Text to read |
— BEGIN —

My name is Alexander FufaeV and here I will explain the following topic:

Derivation of The Wave Equation for E-field and B-field

Table of contents

Wave equation for the electric field Here we derive the wave equation for the E-field from Maxwell's third equation in vacuum.
Wave equation for the magnetic field Here we derive the wave equation for the B-field from Maxwell's fourth equation in vacuum.

Electromagnetic wave with E-field and B-field component.

The goal is to derive the wave equation for the electric field $\boldsymbol{E}$ and the magnetic field $\boldsymbol{B}$ using Maxwell's equations in free space.

We use the four Maxwell equations of electrodynamics in charge-free ($\rho = 0$) and current-free ($\boldsymbol{j} = 0$) space:

$$ \begin{align} \nabla ~\cdot~ \boldsymbol{E} ~&=~ 0 \\\\
\nabla ~\cdot~ \boldsymbol{B} ~&=~ 0 \\\\
\nabla ~\times~ \boldsymbol{E} ~&=~ -\frac{\partial \boldsymbol{B}}{\partial t} \\\\
\nabla ~\times~ \boldsymbol{B} ~&=~ \mu_0 \, \varepsilon_0 \frac{\partial \boldsymbol{E}}{\partial t} \end{align} $$

Another ingredient necessary for the derivation of the two wave equations is the following relation for the curl of the curl of the vector field $\boldsymbol{F}$ (double cross product):

$$ \begin{align} \nabla \times \nabla \times \boldsymbol{F} ~=~ \nabla \, \left(\nabla \cdot \boldsymbol{F}\right) ~-~ \nabla^2 \, \boldsymbol{F} \end{align} $$

The first summand here is the gradient of the divergence of $\boldsymbol{F}$ and the second summand is the divergence of the gradient of $\boldsymbol{F}$. This is just a mathematical relation that can be derived.

— END —

To do |
Copy word for word the stretch from "Table of contents" through "in free space." in the passage on the wave equations. Work only from the passage on the wave equations.

Recorded data |
— BEGIN —

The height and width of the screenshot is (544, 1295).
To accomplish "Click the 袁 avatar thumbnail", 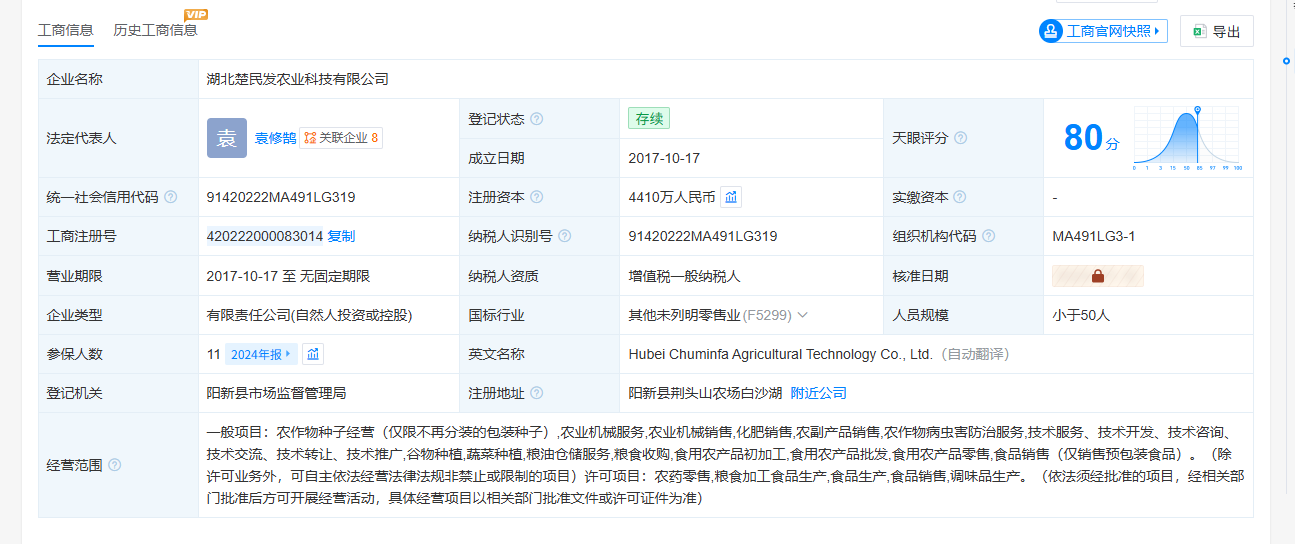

— END —

Solution for this task |
Table of contents

Wave equation for the electric field Here we derive the wave equation for the E-field from Maxwell's third equation in vacuum.
Wave equation for the magnetic field Here we derive the wave equation for the B-field from Maxwell's fourth equation in vacuum.

Electromagnetic wave with E-field and B-field component.

The goal is to derive the wave equation for the electric field $\boldsymbol{E}$ and the magnetic field $\boldsymbol{B}$ using Maxwell's equations in free space.